13. Why did SpaceChain migrate Qtum to Ethereum and what is the advantage of that?

Zee Zheng: Qtum has one of the best Proof of Stake (PoS) smart contract platforms. It provides the stability we want and consumes very little energy, which is ideal for us in the blockchain/ space industry. If we host a full node on a satellite, Proof of Work (PoW) will be very challenging due to rapid battery burn. Qtum also has a more secure financial infrastructure than Ethereum does as it uses an unspent transaction output (UTXO) model.
Jeff (our CTO) and I are fans of both ETH and BTC, so we immediately gravitated towards Qtum. However, Qtum is still in relatively early stages, and requires more development tools and business development to support the ecosystem. Ethereum is the leading smart contract platform that most blockchain users are familiar with, hence it will be easier for SpaceChain to promote user acquisition with ERC-20. Many exchanges only accept ERC-20 based tokens.

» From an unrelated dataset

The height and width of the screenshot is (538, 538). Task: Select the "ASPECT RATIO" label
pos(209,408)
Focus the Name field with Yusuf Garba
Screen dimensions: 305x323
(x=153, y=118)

14. How could SpaceChain be a solution for the financial industry in areas where the Internet is difficult to use such as the desert?

Zee Zheng: Once the satellite constellation is formed, it will have global coverage. We are the only company that can perform a multi-signature blockchain transaction with satellite payloads, which is an essential part for financial institutions.

15. China is highly regarded in the space industry. Do you have plan to expand this business in China?

Zee Zheng: We are a Singapore-based foundation and we understand China is one of the main players for the commercial space. The first two launches (Feb 2 and Oct 25, 2018) were on Chinese launch service providers. However, our team is international and we will be launching in other countries as well.

16. What is the utility of the SPC token and why is the token needed?

Zee Zheng: SPC tokens are used to access our development tools for SpaceChain OS as well as to perform tests on hardware. The system that we are developing lets our community use SPC tokens to book activities with the satellites that have adopted our system. The new space economy will be highly focused on international collaboration and having a token facilitates value transmission within the ecosystem.

17. If you were to introduce SPC to an ordinary person, how would you introduce it to them in one sentence?

Zee Zheng: We are building a way for the ordinary person to access and directly operate satellites from your personal computers, phone or other devices. We are continuing to make satellites more affordable and making applications easier to use.

18. The more I learned about SpaceChain, the more I felt like it’s a huge project trying to contribute to the development of mankind rather than just dealing with the space industry. What’s the final goal for SpaceChain?

Zee Zheng: We want to make space more accessible. We want to let people know that you don’t have to be a rocket scientist to be a part of this exciting space industry.